▶ [What you will do]: Convert the records from the line with "Click the print icon in the dialog" to the line with "[x=658, y=491]", both included, into a Markdown table with the columns Index and Content, one numbered row per line, skipping blank lines and leaving out the pictures.

▶ [Records shown]:
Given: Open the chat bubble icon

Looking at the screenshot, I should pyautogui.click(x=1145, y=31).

==

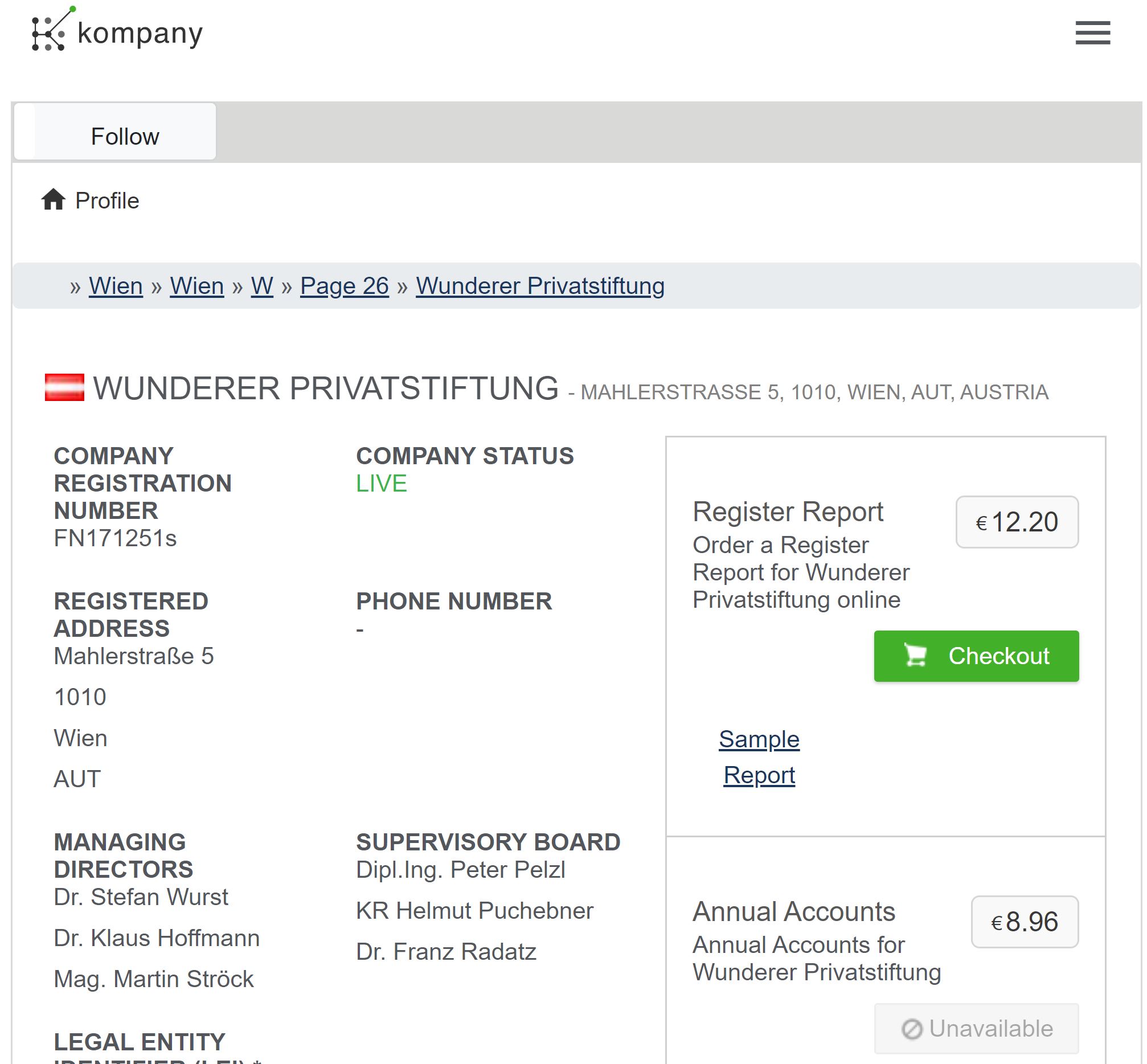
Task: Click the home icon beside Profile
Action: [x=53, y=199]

---

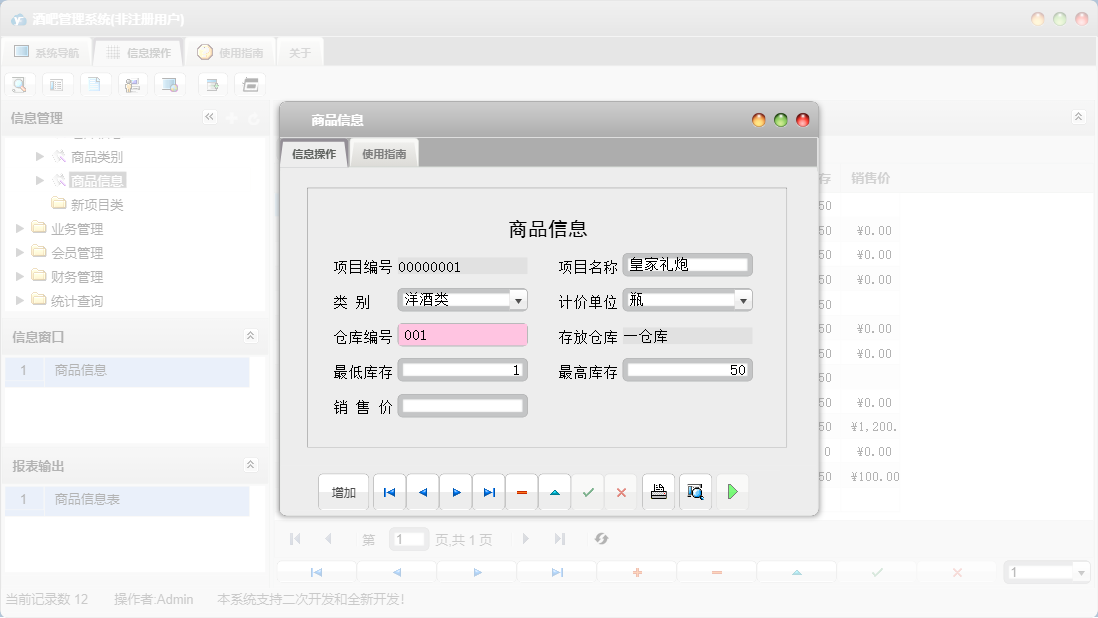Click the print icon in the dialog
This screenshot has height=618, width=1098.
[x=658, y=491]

▶ [Written reply]:
| Index | Content |
|---|---|
| 1 | Click the print icon in the dialog |
| 2 | This screenshot has height=618, width=1098. |
| 3 | [x=658, y=491] |